§ **Exercise details**
Repeat the material verbatim, beginning with the line containing "You are a GUI" and continuing through the line containing "[x=815, y=231]". Leave the pictures out of your reply.

Target pointing data
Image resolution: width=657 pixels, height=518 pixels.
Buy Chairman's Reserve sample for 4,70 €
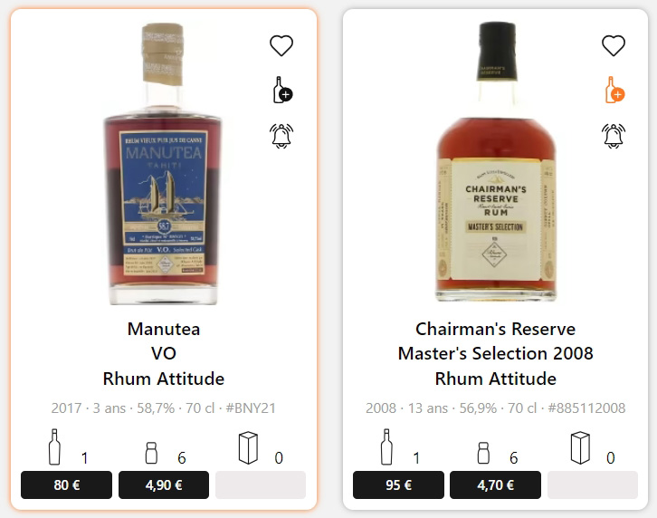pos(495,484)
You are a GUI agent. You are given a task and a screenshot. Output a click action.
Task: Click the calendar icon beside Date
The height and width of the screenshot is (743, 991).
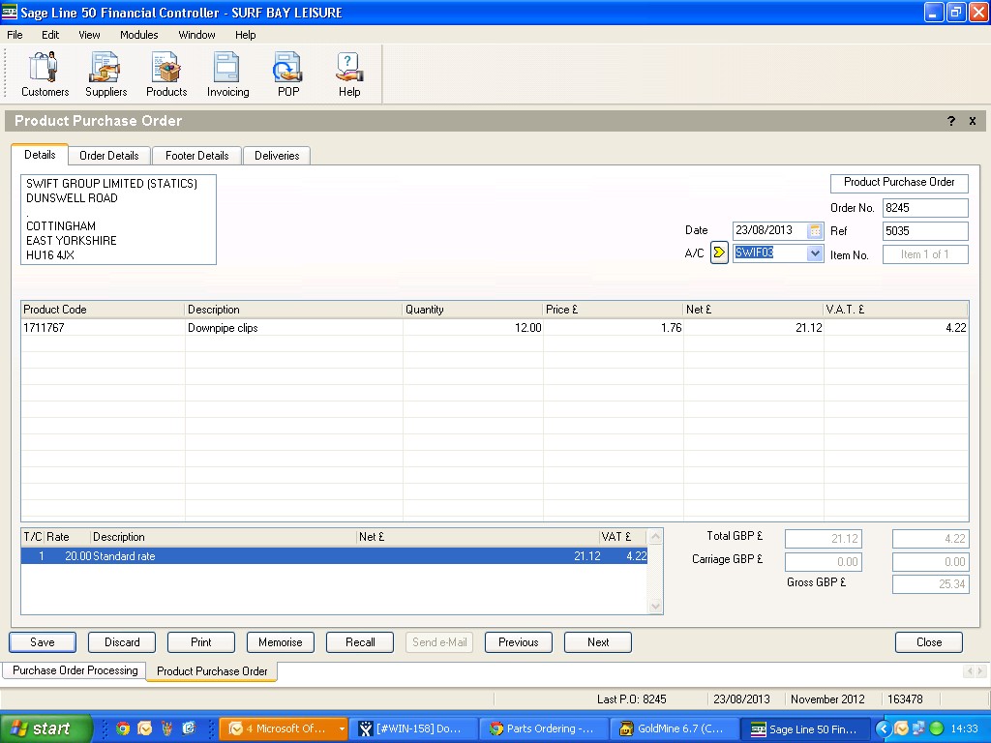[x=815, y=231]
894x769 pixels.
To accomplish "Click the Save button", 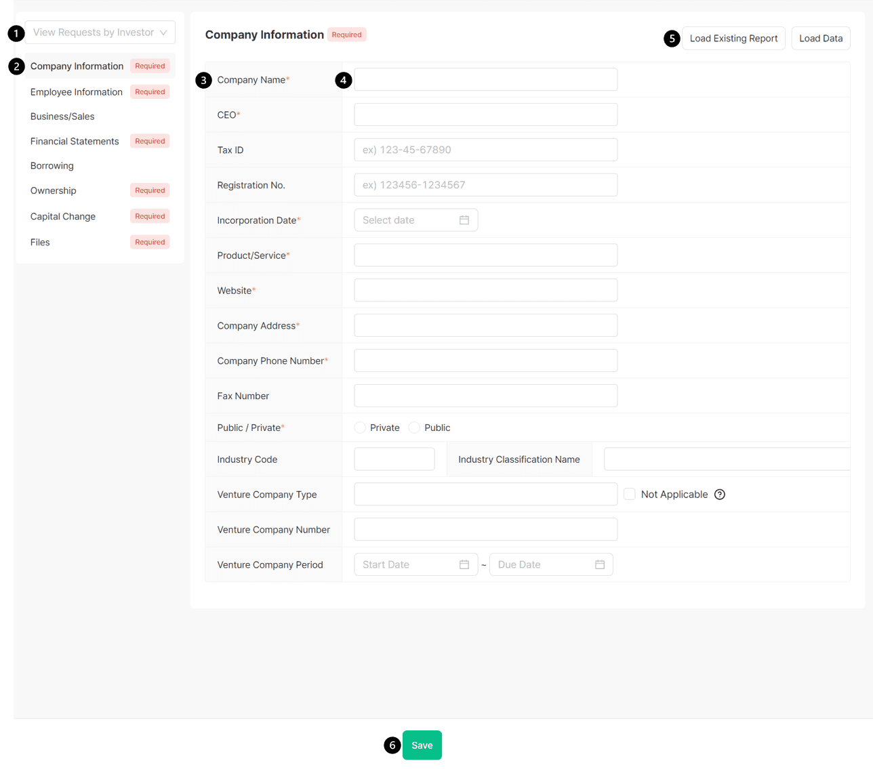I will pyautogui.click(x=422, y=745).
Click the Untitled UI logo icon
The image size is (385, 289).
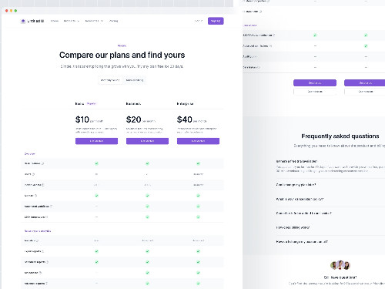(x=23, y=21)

§ **Solution for this exercise**
You are a GUI agent. You are given a task and a screenshot. Output a click action.
Task: Click the calendar icon beside Date
The height and width of the screenshot is (743, 991).
[x=815, y=231]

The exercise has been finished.